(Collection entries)
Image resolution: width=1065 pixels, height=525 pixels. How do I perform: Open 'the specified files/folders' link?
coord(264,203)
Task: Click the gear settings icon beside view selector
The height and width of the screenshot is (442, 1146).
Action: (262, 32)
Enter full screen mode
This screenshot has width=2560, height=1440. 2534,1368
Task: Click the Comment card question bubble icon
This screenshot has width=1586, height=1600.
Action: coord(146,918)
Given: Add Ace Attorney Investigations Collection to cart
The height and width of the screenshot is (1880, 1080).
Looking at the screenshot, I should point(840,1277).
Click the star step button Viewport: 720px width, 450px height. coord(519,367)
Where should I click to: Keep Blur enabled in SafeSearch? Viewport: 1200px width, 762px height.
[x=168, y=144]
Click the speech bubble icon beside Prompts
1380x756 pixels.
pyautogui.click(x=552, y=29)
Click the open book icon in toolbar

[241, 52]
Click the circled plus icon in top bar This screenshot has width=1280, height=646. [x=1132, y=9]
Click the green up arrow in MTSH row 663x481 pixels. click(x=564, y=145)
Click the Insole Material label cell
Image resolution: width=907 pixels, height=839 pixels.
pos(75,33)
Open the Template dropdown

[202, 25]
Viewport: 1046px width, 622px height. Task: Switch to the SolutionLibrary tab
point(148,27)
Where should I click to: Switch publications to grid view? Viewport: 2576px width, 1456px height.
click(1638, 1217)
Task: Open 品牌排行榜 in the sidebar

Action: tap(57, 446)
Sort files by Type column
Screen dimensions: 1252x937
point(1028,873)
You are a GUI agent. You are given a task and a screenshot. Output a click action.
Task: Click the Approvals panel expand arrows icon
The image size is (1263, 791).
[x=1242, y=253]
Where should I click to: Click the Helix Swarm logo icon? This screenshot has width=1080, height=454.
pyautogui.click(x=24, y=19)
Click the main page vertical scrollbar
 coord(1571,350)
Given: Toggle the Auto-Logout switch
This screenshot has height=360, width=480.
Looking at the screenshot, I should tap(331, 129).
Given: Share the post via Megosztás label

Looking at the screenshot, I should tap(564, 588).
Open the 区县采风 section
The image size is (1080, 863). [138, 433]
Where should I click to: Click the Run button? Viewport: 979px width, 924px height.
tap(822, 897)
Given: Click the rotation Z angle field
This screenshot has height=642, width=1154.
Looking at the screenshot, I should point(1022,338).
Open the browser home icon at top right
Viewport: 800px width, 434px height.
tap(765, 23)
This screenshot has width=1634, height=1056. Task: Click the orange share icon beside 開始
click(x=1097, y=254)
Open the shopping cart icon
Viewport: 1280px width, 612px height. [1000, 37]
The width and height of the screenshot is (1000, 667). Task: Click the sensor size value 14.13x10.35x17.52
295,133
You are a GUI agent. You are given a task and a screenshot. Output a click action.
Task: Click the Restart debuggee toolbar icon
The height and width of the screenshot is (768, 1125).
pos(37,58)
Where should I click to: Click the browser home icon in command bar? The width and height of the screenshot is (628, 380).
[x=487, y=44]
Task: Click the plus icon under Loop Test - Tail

■ What you should do:
Pull out every one of the entries above and reproduce each line verbatim.

■ Response:
Image resolution: width=1065 pixels, height=525 pixels. How do I perform: Open 'the specified files/folders' link?
coord(264,203)
Task: Click the gear settings icon beside view selector
The height and width of the screenshot is (442, 1146).
Action: (262, 32)
Enter full screen mode
This screenshot has width=2560, height=1440. 2534,1368
Task: Click the Comment card question bubble icon
This screenshot has width=1586, height=1600.
Action: coord(146,918)
Given: Add Ace Attorney Investigations Collection to cart
The height and width of the screenshot is (1880, 1080).
Looking at the screenshot, I should point(840,1277).
Click the star step button Viewport: 720px width, 450px height. coord(519,367)
Where should I click to: Keep Blur enabled in SafeSearch? Viewport: 1200px width, 762px height.
[x=168, y=144]
Click the speech bubble icon beside Prompts
1380x756 pixels.
pyautogui.click(x=552, y=29)
Click the open book icon in toolbar

[241, 52]
Click the circled plus icon in top bar This screenshot has width=1280, height=646. [x=1132, y=9]
Click the green up arrow in MTSH row 663x481 pixels. click(x=564, y=145)
Click the Insole Material label cell
Image resolution: width=907 pixels, height=839 pixels.
pos(75,33)
Open the Template dropdown

[202, 25]
Viewport: 1046px width, 622px height. Task: Switch to the SolutionLibrary tab
point(148,27)
Where should I click to: Switch publications to grid view? Viewport: 2576px width, 1456px height.
click(1638, 1217)
Task: Open 品牌排行榜 in the sidebar

Action: tap(57, 446)
Sort files by Type column
Screen dimensions: 1252x937
point(1028,873)
You are a GUI agent. You are given a task and a screenshot. Output a click action.
Task: Click the Approvals panel expand arrows icon
The image size is (1263, 791).
[x=1242, y=253]
Where should I click to: Click the Helix Swarm logo icon? This screenshot has width=1080, height=454.
pyautogui.click(x=24, y=19)
Click the main page vertical scrollbar
 coord(1571,350)
Given: Toggle the Auto-Logout switch
This screenshot has height=360, width=480.
Looking at the screenshot, I should tap(331, 129).
Given: Share the post via Megosztás label

Looking at the screenshot, I should tap(564, 588).
Open the 区县采风 section
The image size is (1080, 863). [138, 433]
Where should I click to: Click the Run button? Viewport: 979px width, 924px height.
tap(822, 897)
Given: Click the rotation Z angle field
This screenshot has height=642, width=1154.
Looking at the screenshot, I should point(1022,338).
Open the browser home icon at top right
Viewport: 800px width, 434px height.
tap(765, 23)
This screenshot has width=1634, height=1056. Task: Click the orange share icon beside 開始
click(x=1097, y=254)
Open the shopping cart icon
Viewport: 1280px width, 612px height. [1000, 37]
The width and height of the screenshot is (1000, 667). Task: Click the sensor size value 14.13x10.35x17.52
295,133
You are a GUI agent. You are given a task and a screenshot. Output a click action.
Task: Click the Restart debuggee toolbar icon
The height and width of the screenshot is (768, 1125).
pos(37,58)
Where should I click to: Click the browser home icon in command bar? The width and height of the screenshot is (628, 380).
[x=487, y=44]
Task: Click the plus icon under Loop Test - Tail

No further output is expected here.